Investment Perspective: As Coronavirus Spreads, Wash Your Hands and Prepare for More Volatility
Weakness during the latter weeks of February continued into the first week of March. Fears over COVID-19 (also known as coronavirus) continued to rise as more cases were reported globally. Investors, faced with a high level of uncertainty, sought safety. This continued to have a profound impact on capital markets, which saw a selloff in risk assets and a rush into safety.
The impact on the economy and, ultimately, on corporate earnings is currently unknown. During the week, data pointed to sharp contractions in manufacturing activity across Asia-Pacific countries, most notably China. A key uncertainty is how supply-chain disruptions will impact global growth at a time when business investment has already been lackluster.
In addition to grappling with the uncertainty from this supply shock, investors must also consider the magnitude of what most certainly will be a demand shock. Personal consumption could potentially be sharply hampered.
Markets have punished airline stocks on expectations that business and personal travel will suffer. Anecdotally, a number of high-profile investor conferences were canceled in the last two weeks or are being offered via webcast to accommodate those who wish to avoid travel.
The VIX, widely known as the “fear gauge,” spiked up to just over 50.0, a level not seen since the aftermath of the Lehman Brothers bankruptcy in September 2008. Equity markets attempted at times during the week of March 2nd to rally. For example, the S&P 500 rose 5.3% before closing down almost 4% on Friday. Equity markets across Europe and Asia exhibited similar behavior.
One of the more remarkable moves, which happened days after the Federal Reserve’s extraordinary inter-meeting rate cut of 50 bps, occurred in the rate markets. The 10-year Treasury fell from 1.08% at the beginning of the week to 0.79% on Friday. The 30-year Treasury was yielding 1.31% that day as well, less than the 1.34% yield of three-month Treasuries on Monday. (Three-month Treasuries had traded down to 0.45% by Friday.)
The 10-year Treasury’s dip to below 1% garnered most of the attention for sovereign debt market watchers. However, declines during the week also occurred in Germany (–9 bps to –0.71%), Canada
(–37 bps to 0.75%), and the U.K. (–19 bps to 0.23%).

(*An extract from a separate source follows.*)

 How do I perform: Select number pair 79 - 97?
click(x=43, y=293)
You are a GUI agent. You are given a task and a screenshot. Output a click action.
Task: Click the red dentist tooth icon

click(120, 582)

Credit markets had largely held up earlier in the week, but Bloomberg reported that spreads widened on Friday amid a challenging trading environment. The continued plunge in oil prices affected high-yield energy credits with spreads at nearly 1,000 bps at March 5th, bringing the year-to-date widening to 296 bps.
As we communicated in our recent Investment Perspective, Markets React to Coronavirus Outbreak, we continue to encourage clients to maintain an even hand and steady course.
Historically, the best investment opportunities can often be found in the most uncomfortable market environments. We firmly believe that the best tool to combat the volatility seen over the past few weeks is diversification in concert with a dedicated rebalancing strategy.